Create a timeseries object
inds=seq(from=as.Date("2013-01-01"),to=as.Date("2016-12-31"),by="day")   ## this provides clear cut x axis values year wise 
last=length(inds)
Firstdayofyear=as.numeric(format(inds[1], "%j"))
Lastdayofyear=as.numeric(format(inds[last],"%j"))
sales_ts=ts(trainset$sales,start = c(2013,Firstdayofyear),end=c(2016,Lastdayofyear),frequency = 365)
head(sales_ts)
tail(sales_ts)

Decompose the timeseries object into componenents (Trend,seasonal,residuals)

train_ts_comp=decompose(sales_ts)
autoplot(train_ts_comp)

Lets generate a benchmark model using Naive and seasonal approach (we will check the smape on validation set (known data))
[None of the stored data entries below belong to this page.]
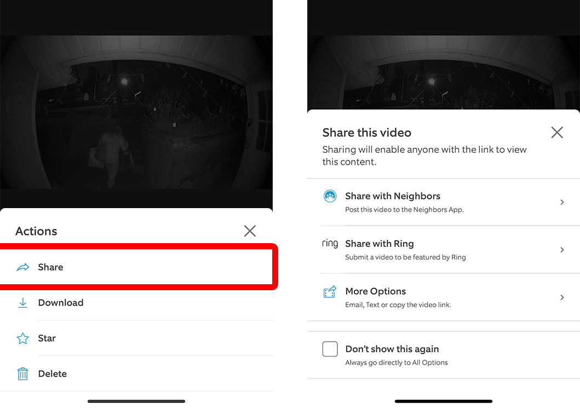Tap the trash icon to delete the video

click(22, 373)
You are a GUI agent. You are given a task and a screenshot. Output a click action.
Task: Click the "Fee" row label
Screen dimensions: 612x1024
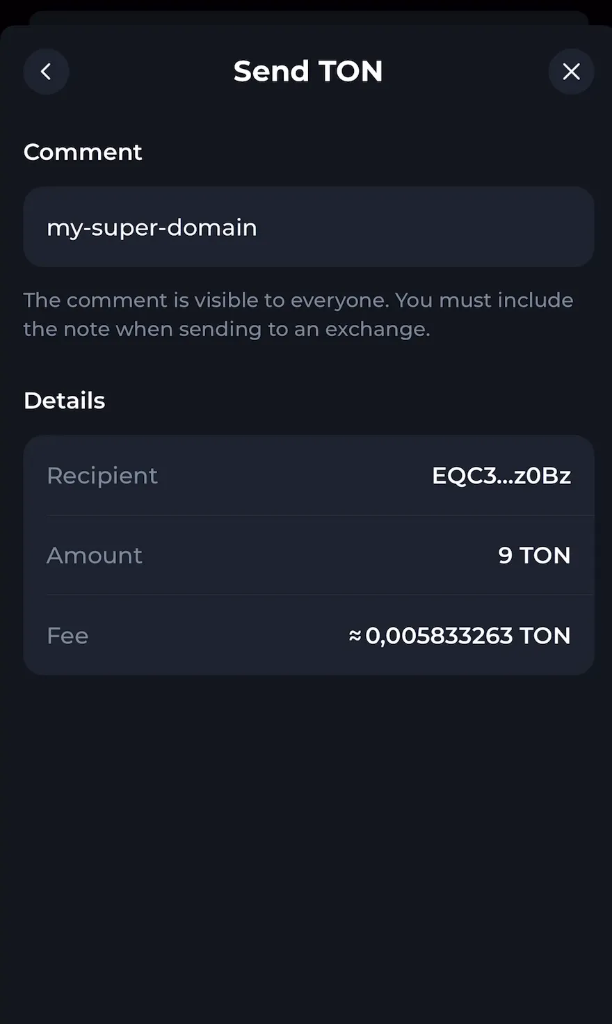click(x=67, y=635)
valset90=valset$sales[1:90]
mean_model=meanf(sales_ts,h=90)
predicted_mean_model=mean_model$mean
smape(valset90,predicted_mean_model)
## [1] 0.270679

Where smape is symetric mean absolute percentage error (error metric being used for this forecasting exercise) So,smape=0.270679 is the bench mark for us to beat.
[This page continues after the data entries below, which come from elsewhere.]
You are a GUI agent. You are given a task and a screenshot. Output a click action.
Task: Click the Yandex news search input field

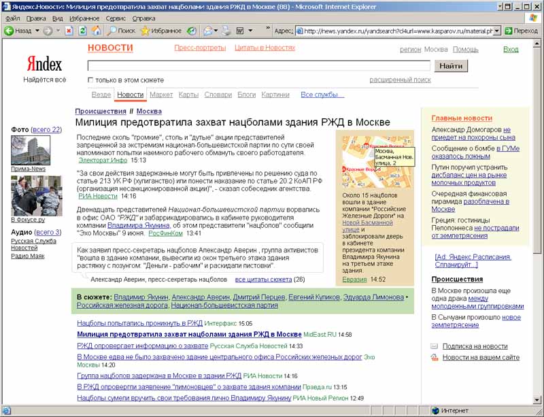(x=258, y=66)
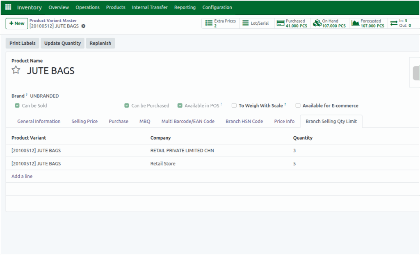Screen dimensions: 420x255
Task: Open the Extra Prices smart button icon
Action: coord(209,23)
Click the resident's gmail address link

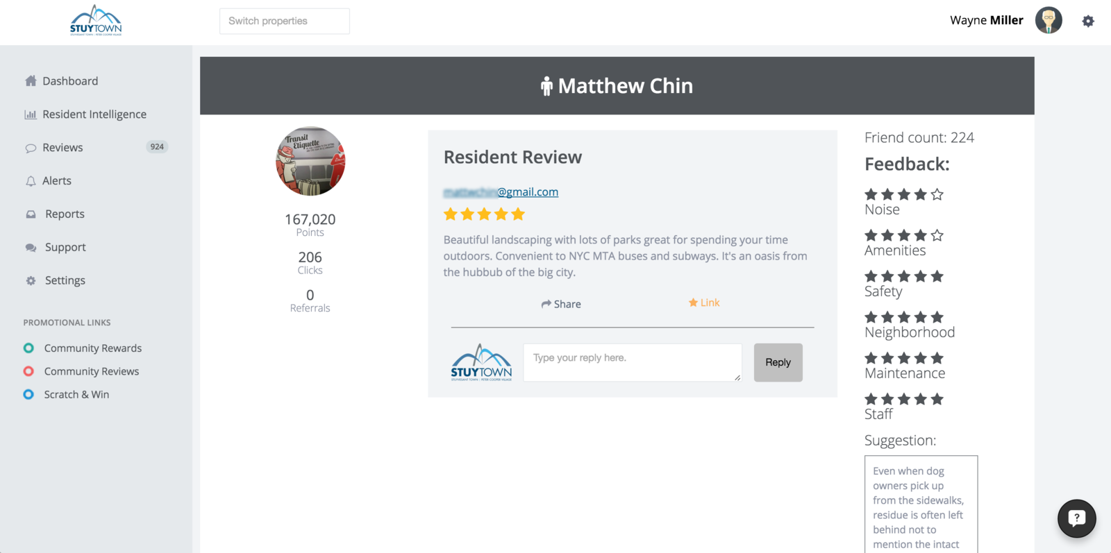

Lets try Naive and seasonal Naive methods and generate corresponding smape

naive_model=naive(sales_ts,h=90)
predicted_naive_model=naive_model$mean
smape(valset90,predicted_naive_model)
## [1] 0.2714592

In this case, smape=0.2714592 Lets run seasonal Naive as well

snaive_model=snaive(sales_ts,h=90)
predicted=snaive_model$mean
smape(valset90,predicted)
## [1] 0.338339

In this case,smape=0.338339 ### Lets try the ARIMA approach Begin with checking stationarity of the overall timeseries

acf(sales_ts,lag.max = 60)

Acf plot reveals that autocorr is not cutting off indicating non stationary TS

pacf(sales_ts,lag.max = 60)

Pacf plot reveals that partial autocorr not cutting off either

Acf graph doesnot cut of below significance level hence ts is non stationary

Lets find after how many differences will the timeseries become stationary using R function ‘ndiffs’ and then differencing the timeseries

ndiffs(sales_ts)
## [1] 1
##results in 1

#first differencing 
sales_ts_stnry=diff(sales_ts,differences=1)
plot.ts(sales_ts_stnry)

After making timeseries stationary: we plot acf again to find the order of Moving average process(MA) we plot pacf again to find the order of Auto correlation process(AR) (p,d,q)–>(AR,d,MA) is found by (PACF,ndiff,ACF)

acf(sales_ts_stnry)

pacf(sales_ts_stnry)

p= -7 lags from pacf AR process q= -1 lags from acf MA process d= -1 from ndiffs and sationary TS Hence combinations for ARIMA model (p,d,q) -(0,1,0);(0,0,1);(0,1,1);(7,0,0);(7,1,1)

However grid search gives lowest AIC at (7,1,7)

arima_mod=arima(sales_ts,order=c(7,1,7),method="ML")
arima_mod$aic
## [1] 8637.278
##predicting with the created model
pred=forecast(arima_mod,h=90)
predicted=pred$mean
smape(valset90,predicted)
## [1] 0.2153837
endtime=Sys.time()
timetaken=endtime-starttime
timetaken
## Time difference of 9.009759 secs

Slightly better mean absolute error with simple ARIMA model,lets incorporate seasonal ARIMA component as well.